Mai Yamazaki, from Tohoku University Graduate School of Medicine in Sendai, Japan, and colleagues examined whether estimated RGC counts have a higher potential than other parameters for differentiating normal eyes from those with glaucoma. Data were included from 257 glaucoma patients with open-angle glaucoma (OAG), including 80 with high-tension glaucoma (HTG) and 177 with normal-tension glaucoma (NTG).

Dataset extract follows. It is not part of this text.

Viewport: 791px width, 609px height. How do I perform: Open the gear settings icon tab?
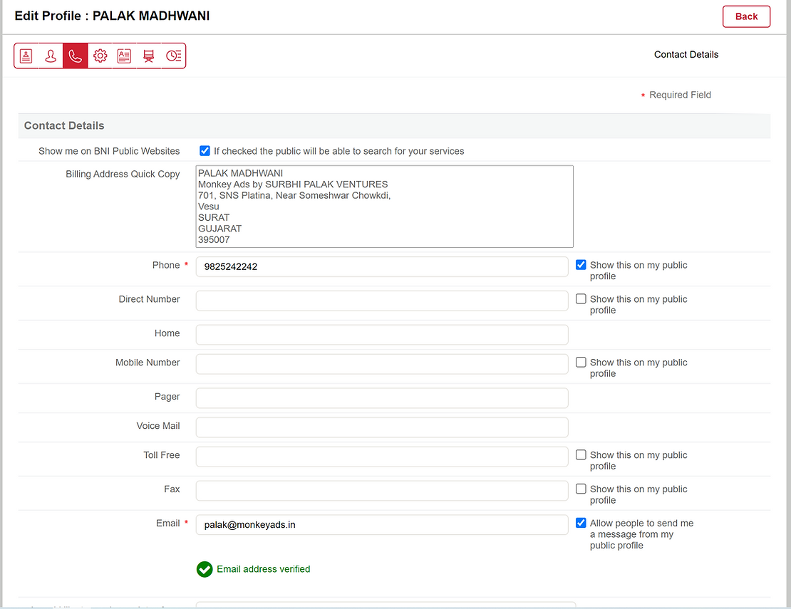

The researchers found that the correlation coefficient was significant between weighted RGC count (wrgc) and all other parameters (0.94 with Humphrey field analyzer-measured mean deviation [MD]; 0.85 with circumpapillary retinal nerve fiber layer thickness [cpRNFLT]; 0.70 for microcirculation in the overall optic nerve head measured with laser speckle flowgraphy-measured mean blur rate [MBR] [overall MBR: MA]) (all P < 0.001). For differentiation of normal and all OAG eyes, the area under the receiver operating characteristic curve (AUC) was 0.989 for wrgc, 0.975 for MD, 0.953 for cpRNFLT, and 0.913 for MA (all P < 0.001). Compared with other parameters, wrgc had significantly higher diagnostic power (P < 0.05). For HTG and NTG eyes, the AUC was highest for wrgc.
"Structural and functional changes have unique characteristics in different types of OAG. Here, we demonstrated that wrgc could be used to evaluate NTG damage," the authors write. "This suggests that wrgc may also be a good index of glaucoma progression in both OAG and NTG."